Exercise goal: I need the lines from the one containing "Task: Click the Regular price input field" through the last line of the entries retyped exactly, with no pictures among them.

------ Data listing

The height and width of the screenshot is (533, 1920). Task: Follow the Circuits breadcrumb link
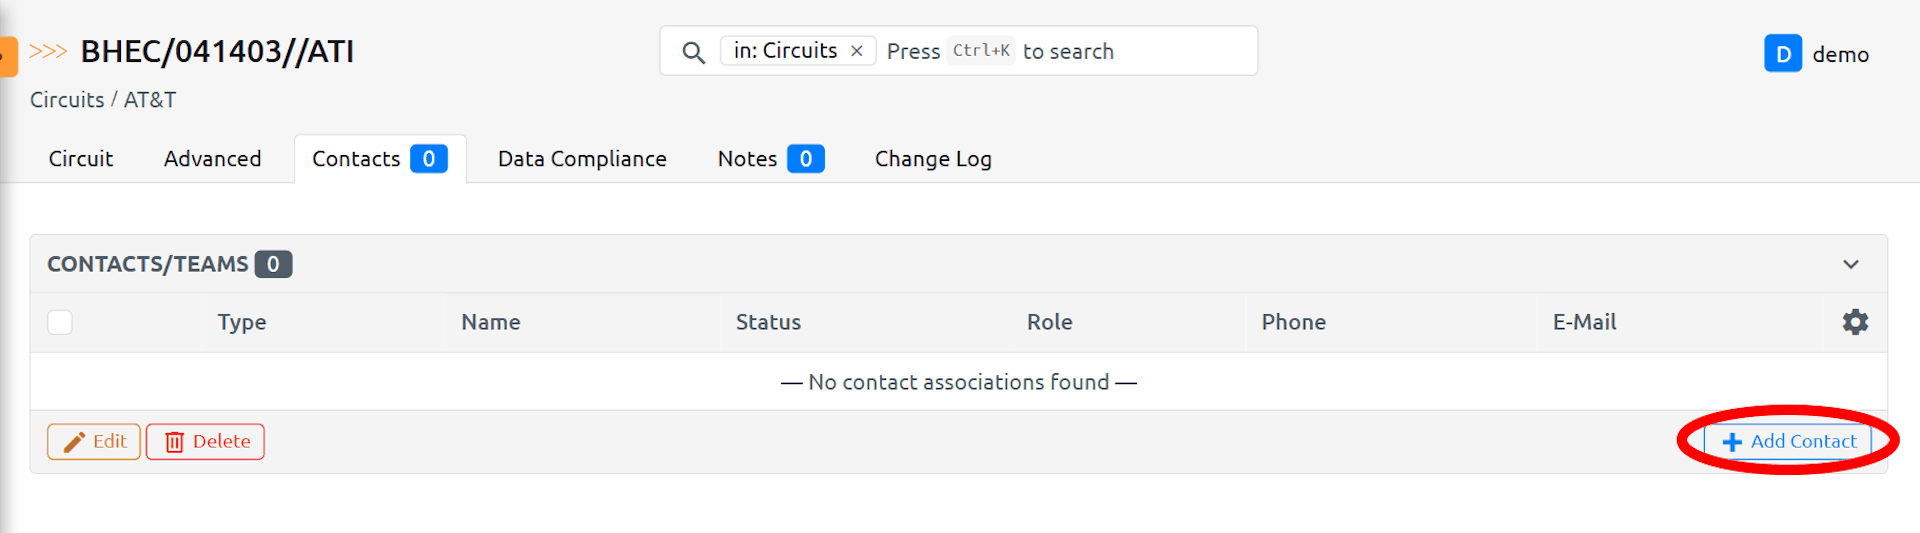67,100
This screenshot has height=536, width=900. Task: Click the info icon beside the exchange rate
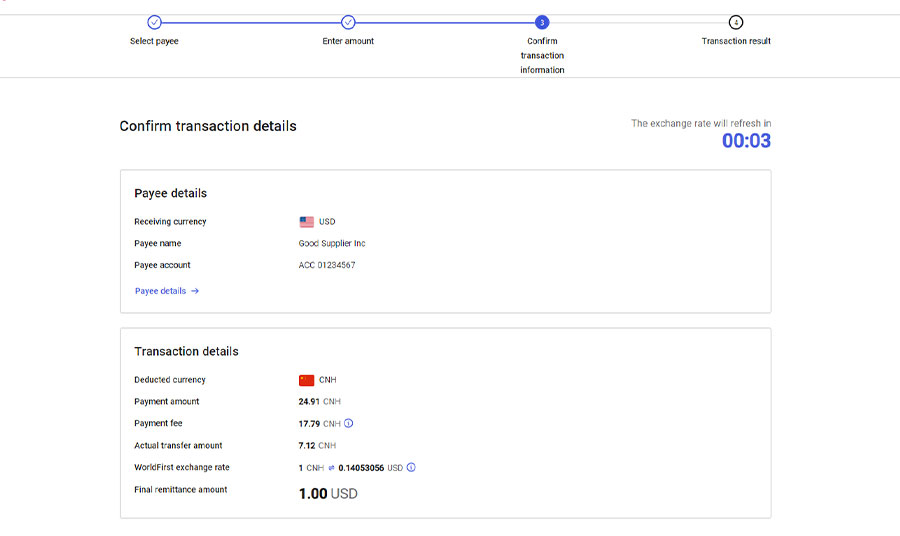click(411, 468)
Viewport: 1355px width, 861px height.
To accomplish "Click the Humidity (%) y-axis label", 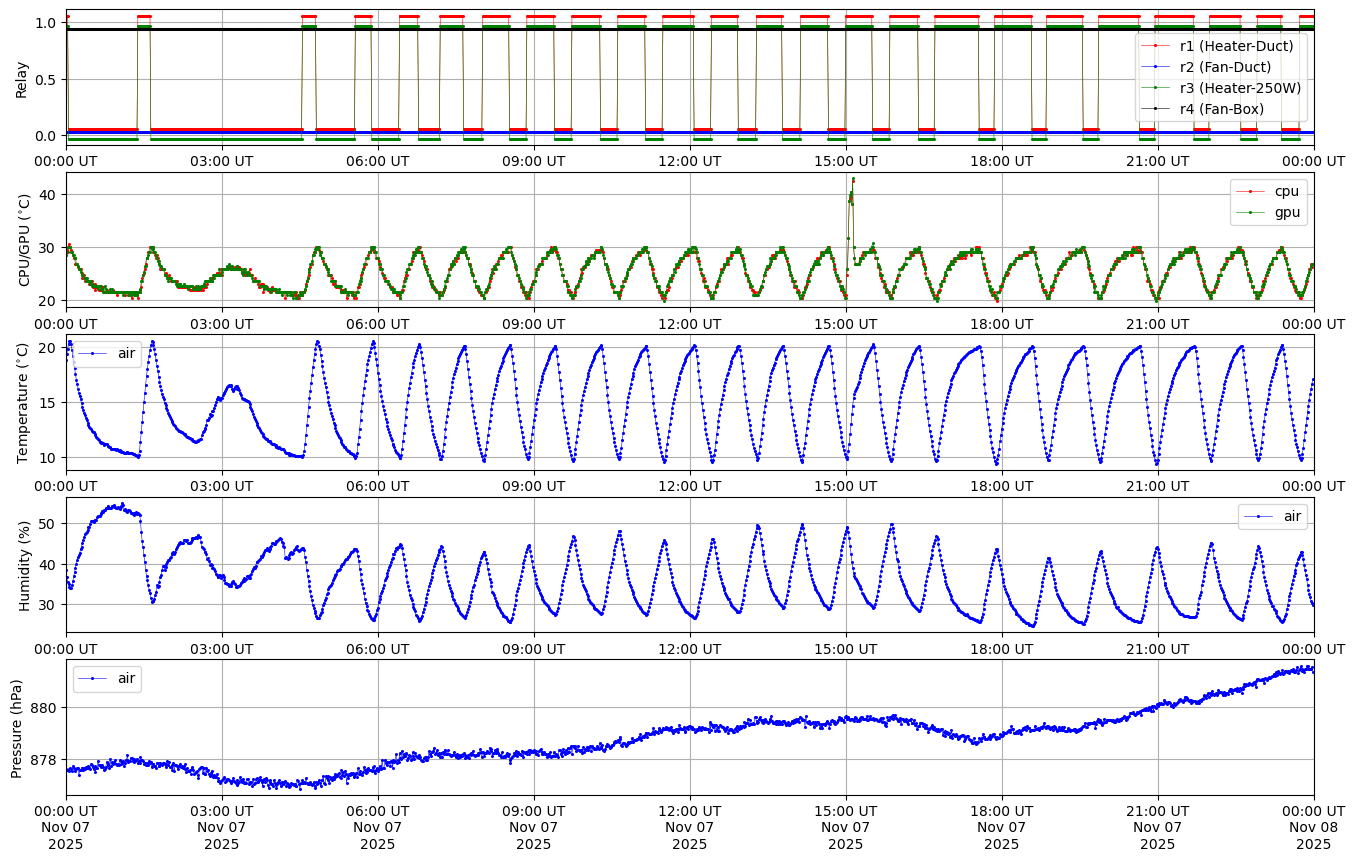I will 24,565.
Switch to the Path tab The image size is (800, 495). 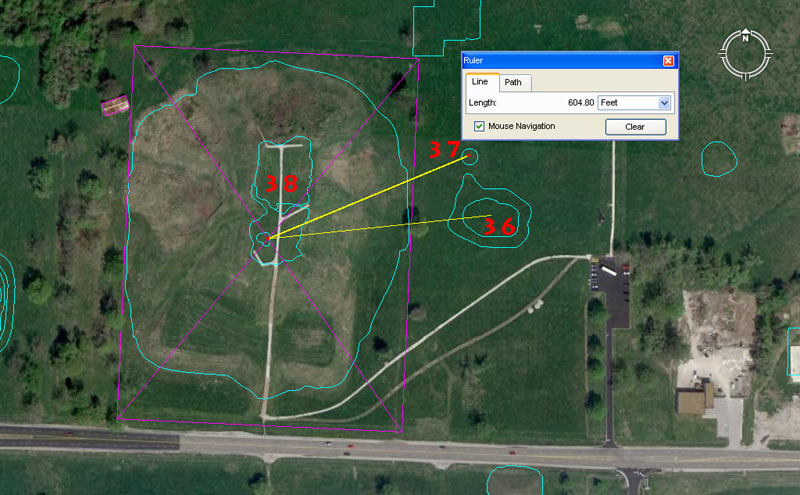pos(514,82)
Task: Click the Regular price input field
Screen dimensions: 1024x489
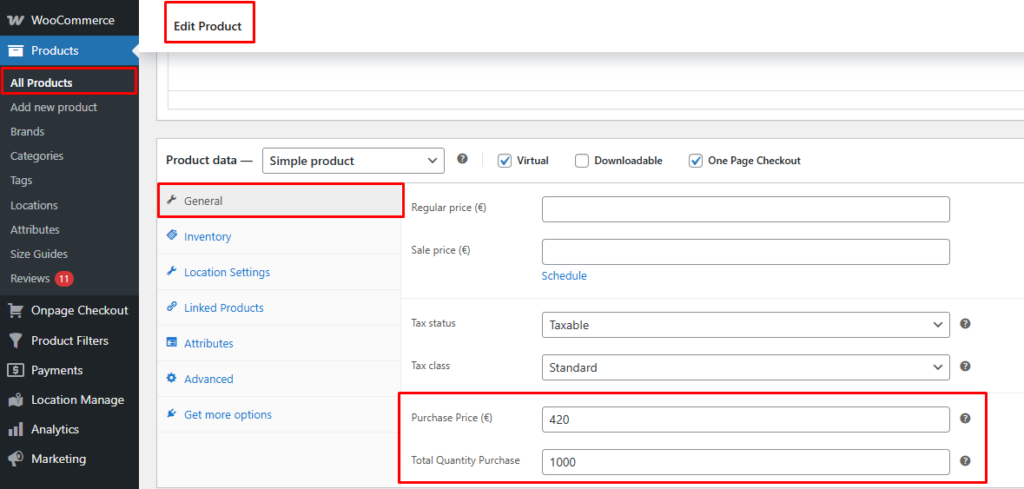Action: (745, 209)
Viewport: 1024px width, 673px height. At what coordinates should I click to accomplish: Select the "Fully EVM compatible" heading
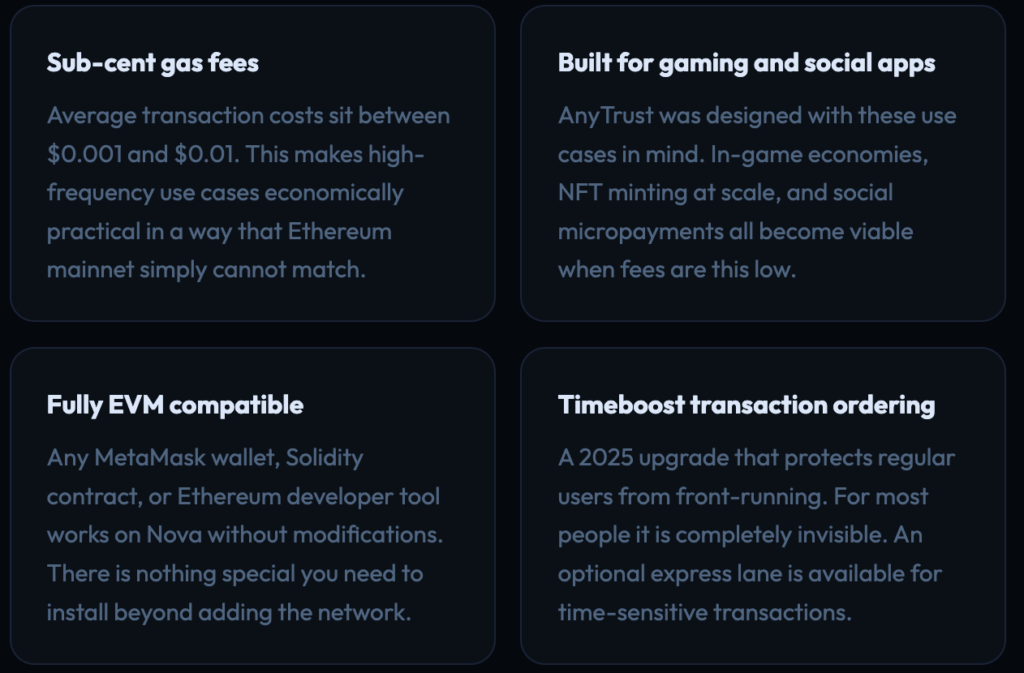point(175,405)
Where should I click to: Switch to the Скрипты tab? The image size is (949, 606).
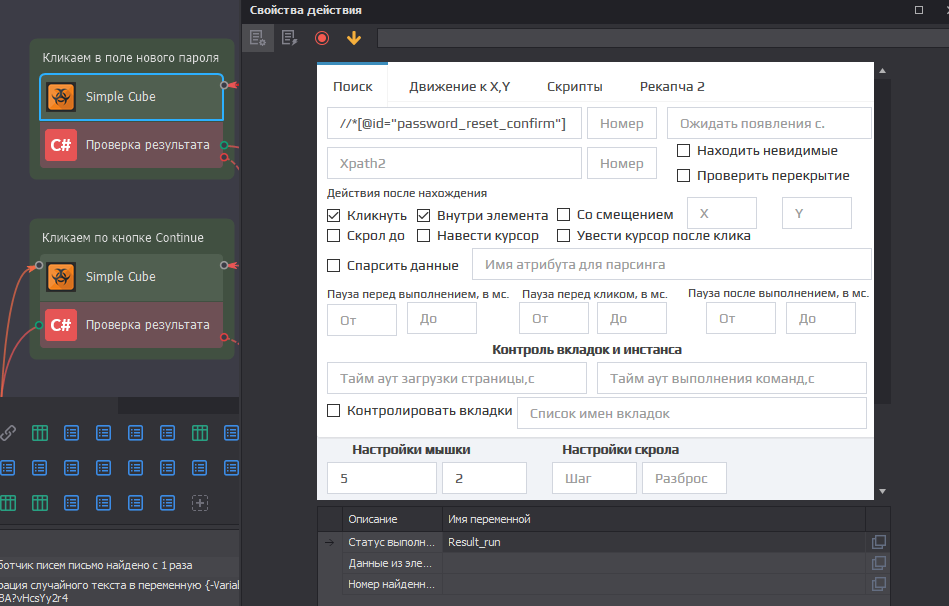point(575,87)
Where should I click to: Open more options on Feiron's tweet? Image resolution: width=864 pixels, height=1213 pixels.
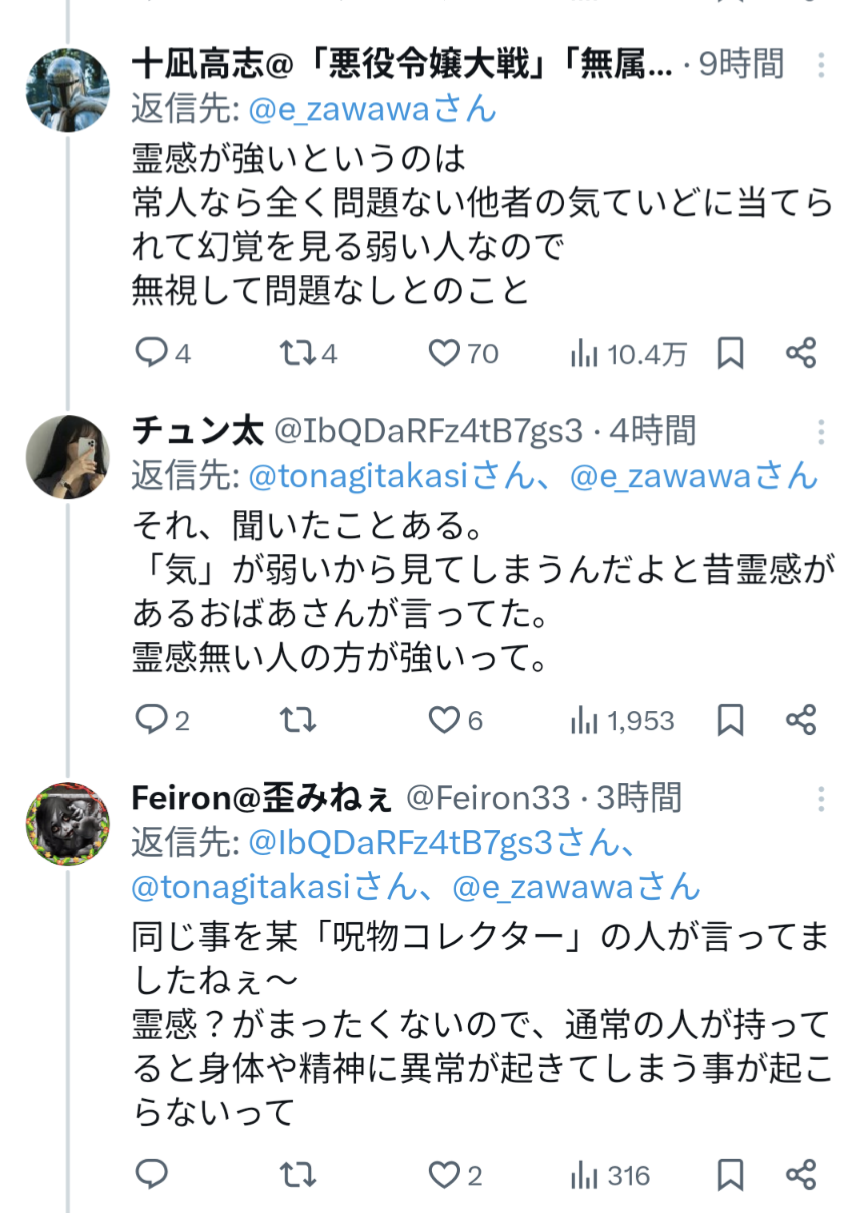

------------

Task result:
Task: Click the Regular price input field
Screen dimensions: 1024x489
Action: (745, 209)
Viewport: 1024px width, 673px height. At what coordinates should I click to accomplish: Select the "Fully EVM compatible" heading
point(175,405)
Where should I click to: Switch to the Скрипты tab? The image size is (949, 606).
point(575,87)
Where should I click to: Open more options on Feiron's tweet? Image resolution: width=864 pixels, height=1213 pixels.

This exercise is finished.